══ Data excerpts

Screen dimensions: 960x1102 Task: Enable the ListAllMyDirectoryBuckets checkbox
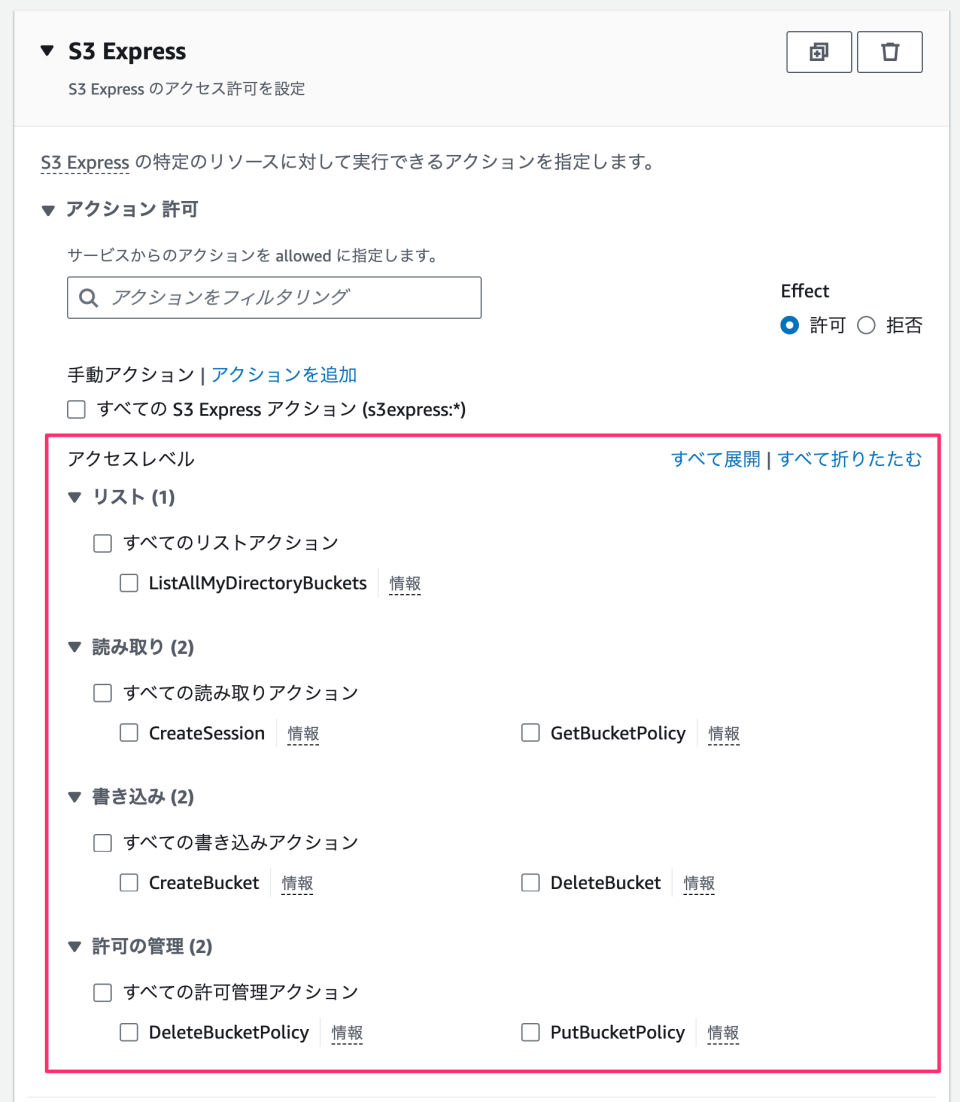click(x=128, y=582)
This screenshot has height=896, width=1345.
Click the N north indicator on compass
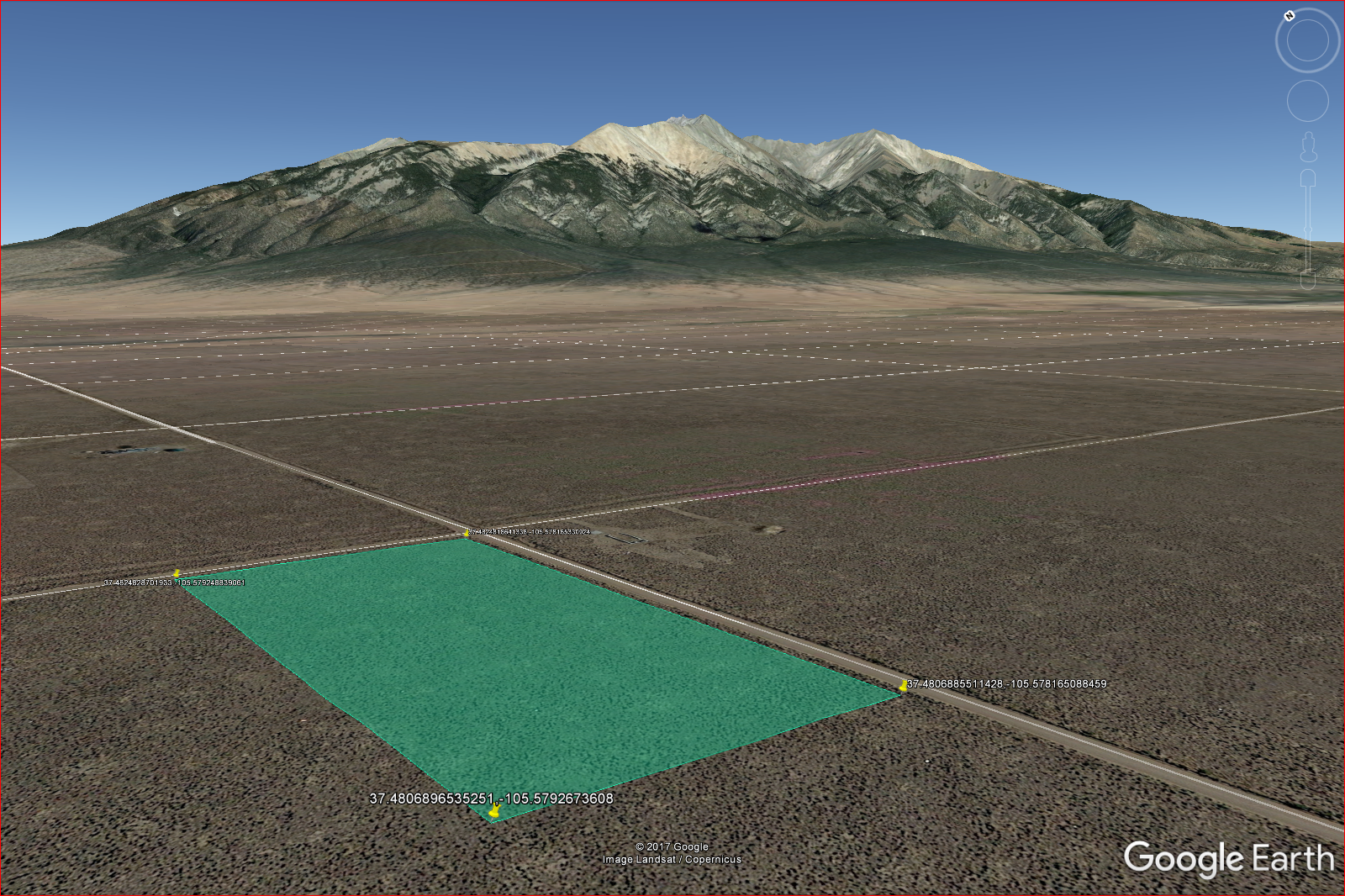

════
══ Data excerpts

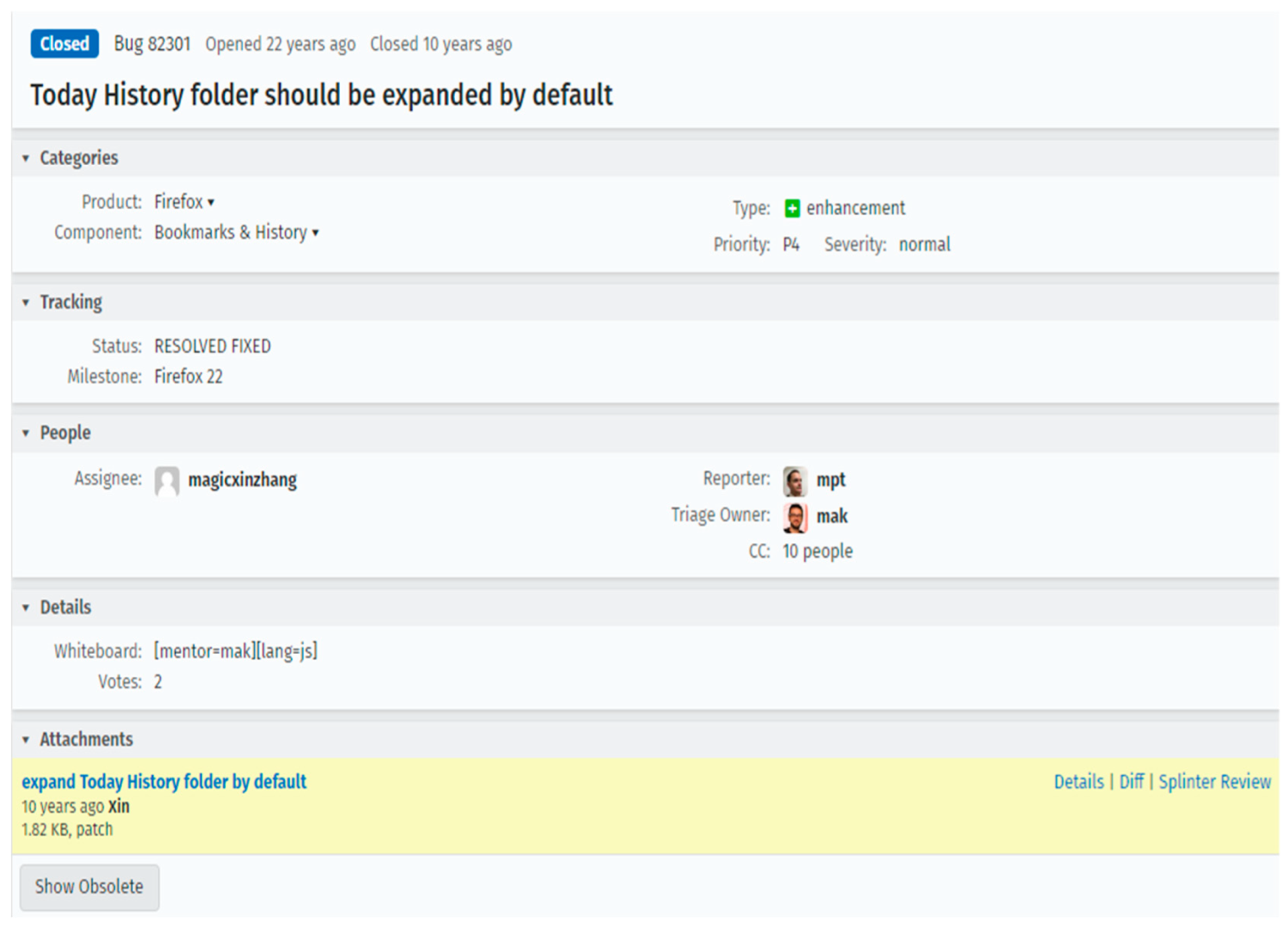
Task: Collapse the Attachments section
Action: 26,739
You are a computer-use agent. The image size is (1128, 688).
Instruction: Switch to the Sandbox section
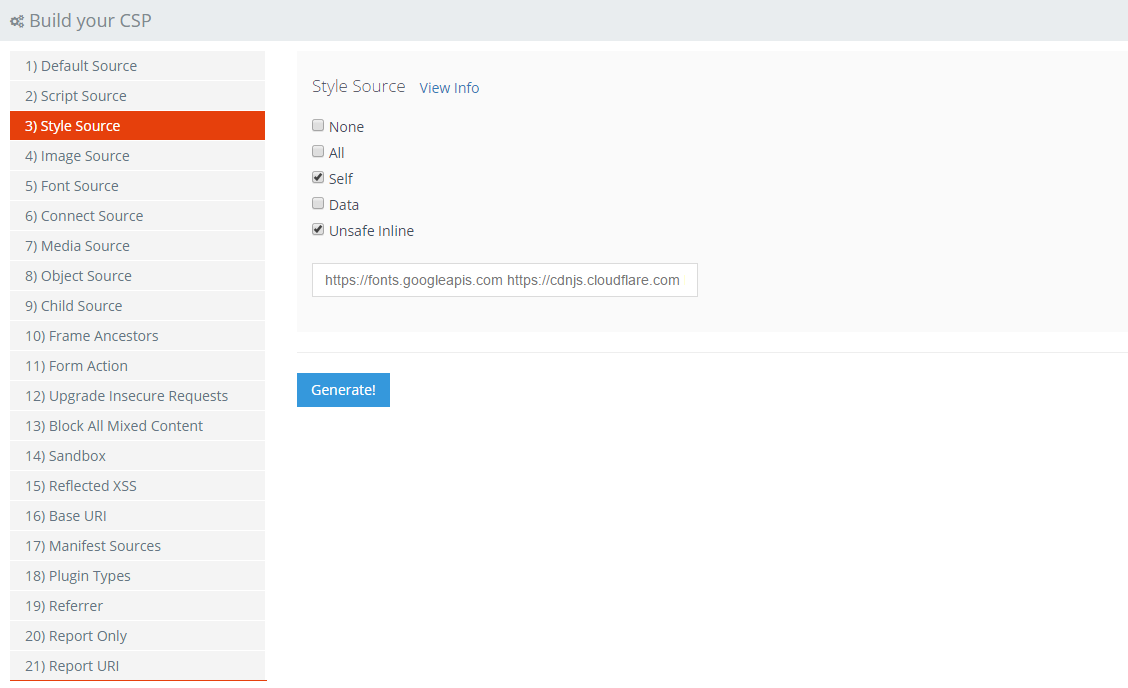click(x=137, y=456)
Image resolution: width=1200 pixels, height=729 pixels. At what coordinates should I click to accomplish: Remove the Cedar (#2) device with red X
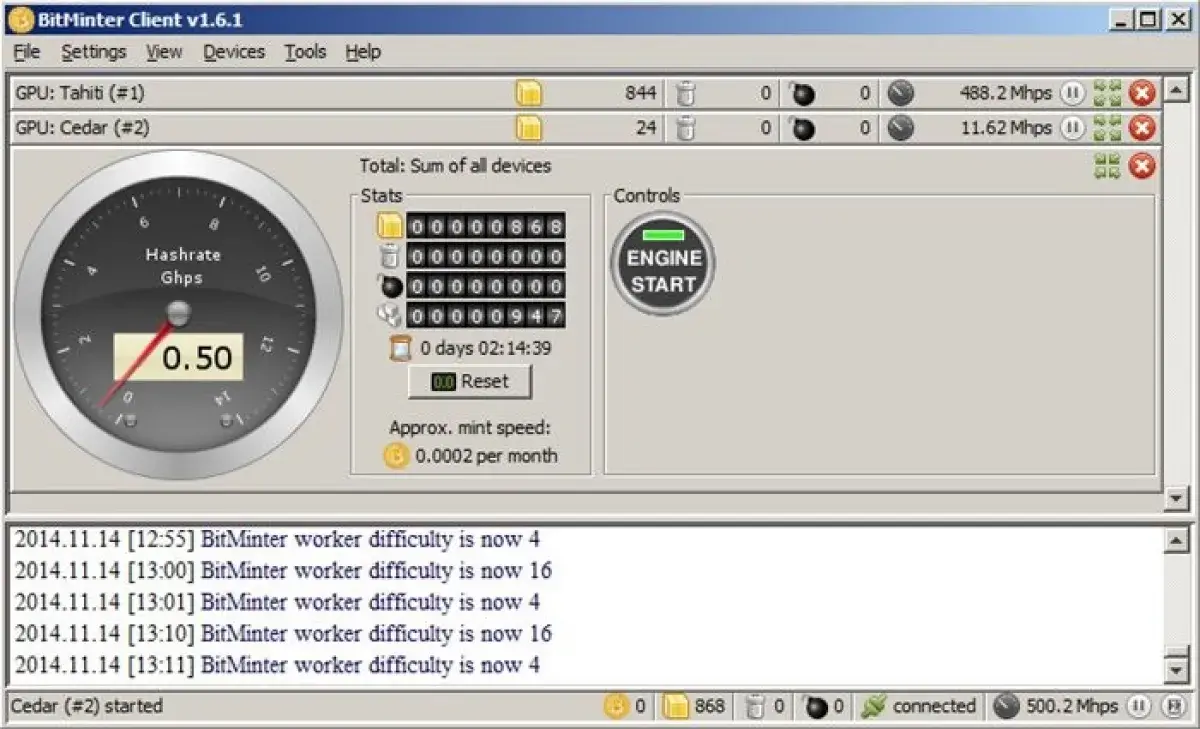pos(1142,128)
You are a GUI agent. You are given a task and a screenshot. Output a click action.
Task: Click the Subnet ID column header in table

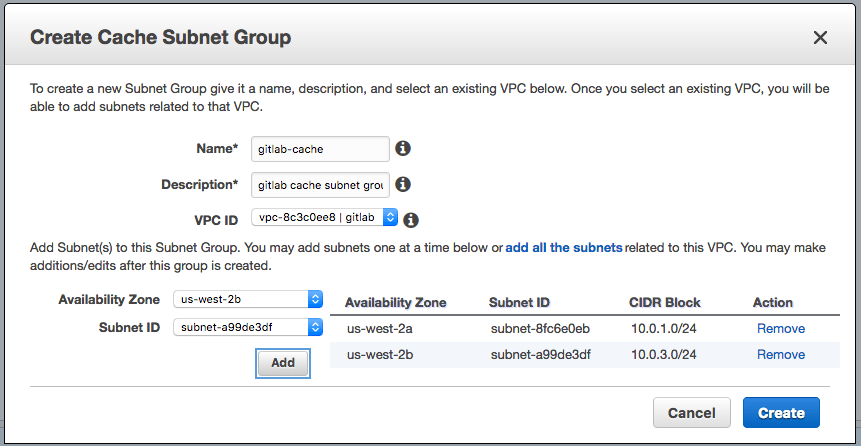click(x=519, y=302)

════

§ **Assignment**
All that should be printed is the run of lines above from the one with "Screen dimensions: 960x1102" through the one with "Click the N north indicator on compass", both included, exactly as given, with pictures left out.

§ **Response to this exercise**
Screen dimensions: 960x1102 Task: Enable the ListAllMyDirectoryBuckets checkbox
click(x=128, y=582)
This screenshot has height=896, width=1345.
Click the N north indicator on compass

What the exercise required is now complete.